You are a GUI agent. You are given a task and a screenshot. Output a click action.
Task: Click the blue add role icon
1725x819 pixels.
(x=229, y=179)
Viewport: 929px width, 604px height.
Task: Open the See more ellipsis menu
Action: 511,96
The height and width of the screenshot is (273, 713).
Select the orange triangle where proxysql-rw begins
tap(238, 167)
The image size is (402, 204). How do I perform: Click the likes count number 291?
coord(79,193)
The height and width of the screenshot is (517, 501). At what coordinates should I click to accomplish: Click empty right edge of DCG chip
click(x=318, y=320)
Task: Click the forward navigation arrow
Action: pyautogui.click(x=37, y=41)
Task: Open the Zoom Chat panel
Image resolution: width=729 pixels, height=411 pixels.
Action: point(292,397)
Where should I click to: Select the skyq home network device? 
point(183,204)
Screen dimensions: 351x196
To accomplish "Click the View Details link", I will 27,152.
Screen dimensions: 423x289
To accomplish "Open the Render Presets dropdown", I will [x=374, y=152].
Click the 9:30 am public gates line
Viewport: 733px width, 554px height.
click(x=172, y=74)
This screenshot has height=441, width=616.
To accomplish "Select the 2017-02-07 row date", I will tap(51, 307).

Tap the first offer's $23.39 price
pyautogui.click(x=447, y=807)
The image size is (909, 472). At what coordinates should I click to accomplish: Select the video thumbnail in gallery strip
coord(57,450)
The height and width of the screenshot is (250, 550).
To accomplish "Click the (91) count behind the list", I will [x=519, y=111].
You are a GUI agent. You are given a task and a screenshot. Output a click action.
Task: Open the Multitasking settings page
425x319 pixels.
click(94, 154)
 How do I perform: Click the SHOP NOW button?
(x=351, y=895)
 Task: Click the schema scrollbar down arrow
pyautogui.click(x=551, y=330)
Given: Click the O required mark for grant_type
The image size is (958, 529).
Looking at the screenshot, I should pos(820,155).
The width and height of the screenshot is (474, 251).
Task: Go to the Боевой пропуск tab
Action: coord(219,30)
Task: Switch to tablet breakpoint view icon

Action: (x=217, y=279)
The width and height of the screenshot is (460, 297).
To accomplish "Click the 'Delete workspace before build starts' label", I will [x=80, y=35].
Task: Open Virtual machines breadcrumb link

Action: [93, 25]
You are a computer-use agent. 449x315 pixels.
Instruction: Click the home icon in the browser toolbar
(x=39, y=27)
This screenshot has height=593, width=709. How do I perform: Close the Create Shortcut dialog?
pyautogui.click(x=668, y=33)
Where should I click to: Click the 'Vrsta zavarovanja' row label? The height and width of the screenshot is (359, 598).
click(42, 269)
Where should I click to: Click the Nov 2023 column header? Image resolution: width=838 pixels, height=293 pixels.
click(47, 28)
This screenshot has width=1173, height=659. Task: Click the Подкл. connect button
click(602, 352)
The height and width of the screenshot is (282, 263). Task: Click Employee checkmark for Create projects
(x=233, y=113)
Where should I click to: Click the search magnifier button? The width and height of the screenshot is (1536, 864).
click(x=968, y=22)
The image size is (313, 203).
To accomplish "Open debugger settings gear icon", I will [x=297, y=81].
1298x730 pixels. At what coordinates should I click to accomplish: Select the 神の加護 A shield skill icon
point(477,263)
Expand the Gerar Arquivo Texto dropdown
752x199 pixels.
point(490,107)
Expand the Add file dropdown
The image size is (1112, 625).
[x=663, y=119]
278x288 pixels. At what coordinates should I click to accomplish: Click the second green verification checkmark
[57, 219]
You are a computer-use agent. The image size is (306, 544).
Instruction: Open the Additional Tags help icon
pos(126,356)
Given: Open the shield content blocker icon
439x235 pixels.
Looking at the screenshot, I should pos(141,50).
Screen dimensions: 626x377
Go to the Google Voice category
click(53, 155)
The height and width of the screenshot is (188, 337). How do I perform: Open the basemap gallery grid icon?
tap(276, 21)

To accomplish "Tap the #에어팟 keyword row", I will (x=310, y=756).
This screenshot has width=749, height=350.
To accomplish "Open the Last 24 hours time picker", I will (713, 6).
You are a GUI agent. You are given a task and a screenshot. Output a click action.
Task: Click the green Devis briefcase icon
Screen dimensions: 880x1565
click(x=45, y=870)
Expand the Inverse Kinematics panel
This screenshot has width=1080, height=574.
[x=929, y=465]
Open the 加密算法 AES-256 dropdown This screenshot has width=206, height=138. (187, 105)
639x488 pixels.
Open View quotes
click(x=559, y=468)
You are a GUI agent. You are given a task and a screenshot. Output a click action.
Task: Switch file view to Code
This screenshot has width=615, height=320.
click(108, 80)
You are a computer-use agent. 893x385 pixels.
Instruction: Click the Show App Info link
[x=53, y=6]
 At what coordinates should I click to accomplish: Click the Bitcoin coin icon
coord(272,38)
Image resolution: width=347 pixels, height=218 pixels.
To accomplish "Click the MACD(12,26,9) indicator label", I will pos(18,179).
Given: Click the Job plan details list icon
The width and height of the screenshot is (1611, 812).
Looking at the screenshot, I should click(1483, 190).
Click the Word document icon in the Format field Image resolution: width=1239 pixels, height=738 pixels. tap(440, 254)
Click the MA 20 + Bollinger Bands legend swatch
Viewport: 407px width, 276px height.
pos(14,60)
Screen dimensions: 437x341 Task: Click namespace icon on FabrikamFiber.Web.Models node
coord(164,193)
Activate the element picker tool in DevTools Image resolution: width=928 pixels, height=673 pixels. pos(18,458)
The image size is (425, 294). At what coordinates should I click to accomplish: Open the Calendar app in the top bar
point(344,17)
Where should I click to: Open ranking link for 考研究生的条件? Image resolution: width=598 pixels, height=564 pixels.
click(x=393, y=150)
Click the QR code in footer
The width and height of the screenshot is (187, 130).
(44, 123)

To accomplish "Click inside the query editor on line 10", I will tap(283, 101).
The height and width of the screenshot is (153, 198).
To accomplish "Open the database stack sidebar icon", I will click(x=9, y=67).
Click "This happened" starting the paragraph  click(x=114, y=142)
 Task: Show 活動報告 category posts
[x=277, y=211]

···

- _REQUIREMENT_
A single figure, please: the number of lines in the data that hold the string "computer".

- _SOLVED EXERCISE_
3